What needs to be done:
Copy out the stretch of the records from the start through the line that contains "Looking at the", character for character.

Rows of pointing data
* * * * * * *
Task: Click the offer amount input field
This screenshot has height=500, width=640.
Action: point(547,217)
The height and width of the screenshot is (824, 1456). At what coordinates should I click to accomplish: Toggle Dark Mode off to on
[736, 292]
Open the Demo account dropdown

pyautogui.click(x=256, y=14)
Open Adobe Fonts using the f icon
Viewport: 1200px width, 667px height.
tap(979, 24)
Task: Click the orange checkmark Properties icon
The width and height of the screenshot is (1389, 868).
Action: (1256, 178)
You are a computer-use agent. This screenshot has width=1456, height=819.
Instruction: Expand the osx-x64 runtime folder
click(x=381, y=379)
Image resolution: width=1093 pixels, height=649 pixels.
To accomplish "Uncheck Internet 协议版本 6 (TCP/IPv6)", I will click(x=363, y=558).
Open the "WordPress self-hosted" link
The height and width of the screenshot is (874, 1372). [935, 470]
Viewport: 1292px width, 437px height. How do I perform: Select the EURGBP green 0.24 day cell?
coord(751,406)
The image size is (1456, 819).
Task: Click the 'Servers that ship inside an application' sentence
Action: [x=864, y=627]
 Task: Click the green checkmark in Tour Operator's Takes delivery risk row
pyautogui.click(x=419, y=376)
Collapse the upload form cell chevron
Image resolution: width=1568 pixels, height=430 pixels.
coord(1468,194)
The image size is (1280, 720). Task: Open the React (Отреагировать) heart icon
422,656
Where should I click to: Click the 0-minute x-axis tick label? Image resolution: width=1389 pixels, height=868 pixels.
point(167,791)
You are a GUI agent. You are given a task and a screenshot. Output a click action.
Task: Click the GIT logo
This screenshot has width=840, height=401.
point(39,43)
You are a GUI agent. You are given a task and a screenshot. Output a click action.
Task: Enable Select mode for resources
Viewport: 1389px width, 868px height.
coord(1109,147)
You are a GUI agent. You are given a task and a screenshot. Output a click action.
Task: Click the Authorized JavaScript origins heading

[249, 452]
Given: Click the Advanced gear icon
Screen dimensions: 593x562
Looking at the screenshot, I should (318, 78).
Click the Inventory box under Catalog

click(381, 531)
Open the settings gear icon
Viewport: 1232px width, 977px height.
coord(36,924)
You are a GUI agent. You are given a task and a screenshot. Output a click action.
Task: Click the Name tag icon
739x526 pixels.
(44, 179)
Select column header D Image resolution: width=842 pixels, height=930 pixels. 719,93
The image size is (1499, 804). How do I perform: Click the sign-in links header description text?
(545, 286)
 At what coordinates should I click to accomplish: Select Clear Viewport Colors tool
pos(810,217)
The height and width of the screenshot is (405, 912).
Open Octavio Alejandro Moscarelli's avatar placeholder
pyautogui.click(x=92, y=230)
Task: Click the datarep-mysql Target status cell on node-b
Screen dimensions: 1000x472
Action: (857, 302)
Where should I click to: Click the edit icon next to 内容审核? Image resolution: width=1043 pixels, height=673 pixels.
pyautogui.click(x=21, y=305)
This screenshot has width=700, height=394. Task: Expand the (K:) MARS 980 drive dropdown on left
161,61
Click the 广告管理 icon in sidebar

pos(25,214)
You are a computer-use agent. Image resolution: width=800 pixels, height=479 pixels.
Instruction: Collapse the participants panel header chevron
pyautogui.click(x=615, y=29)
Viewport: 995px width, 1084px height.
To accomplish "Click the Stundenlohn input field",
* * * * * * *
Problem solution:
Task: Click the offer amount input field
This screenshot has height=500, width=640.
Action: point(547,217)
The height and width of the screenshot is (824, 1456). At what coordinates should I click to accomplish: Toggle Dark Mode off to on
[736, 292]
Open the Demo account dropdown

pyautogui.click(x=256, y=14)
Open Adobe Fonts using the f icon
Viewport: 1200px width, 667px height.
tap(979, 24)
Task: Click the orange checkmark Properties icon
The width and height of the screenshot is (1389, 868).
Action: (1256, 178)
You are a computer-use agent. This screenshot has width=1456, height=819.
Instruction: Expand the osx-x64 runtime folder
click(x=381, y=379)
Image resolution: width=1093 pixels, height=649 pixels.
To accomplish "Uncheck Internet 协议版本 6 (TCP/IPv6)", I will click(x=363, y=558).
Open the "WordPress self-hosted" link
The height and width of the screenshot is (874, 1372). [935, 470]
Viewport: 1292px width, 437px height. How do I perform: Select the EURGBP green 0.24 day cell?
coord(751,406)
The image size is (1456, 819).
Task: Click the 'Servers that ship inside an application' sentence
Action: [x=864, y=627]
 Task: Click the green checkmark in Tour Operator's Takes delivery risk row
pyautogui.click(x=419, y=376)
Collapse the upload form cell chevron
Image resolution: width=1568 pixels, height=430 pixels.
coord(1468,194)
The image size is (1280, 720). Task: Open the React (Отреагировать) heart icon
422,656
Where should I click to: Click the 0-minute x-axis tick label? Image resolution: width=1389 pixels, height=868 pixels.
point(167,791)
You are a GUI agent. You are given a task and a screenshot. Output a click action.
Task: Click the GIT logo
This screenshot has width=840, height=401.
point(39,43)
You are a GUI agent. You are given a task and a screenshot. Output a click action.
Task: Enable Select mode for resources
Viewport: 1389px width, 868px height.
coord(1109,147)
You are a GUI agent. You are given a task and a screenshot. Output a click action.
Task: Click the Authorized JavaScript origins heading

[249, 452]
Given: Click the Advanced gear icon
Screen dimensions: 593x562
Looking at the screenshot, I should (318, 78).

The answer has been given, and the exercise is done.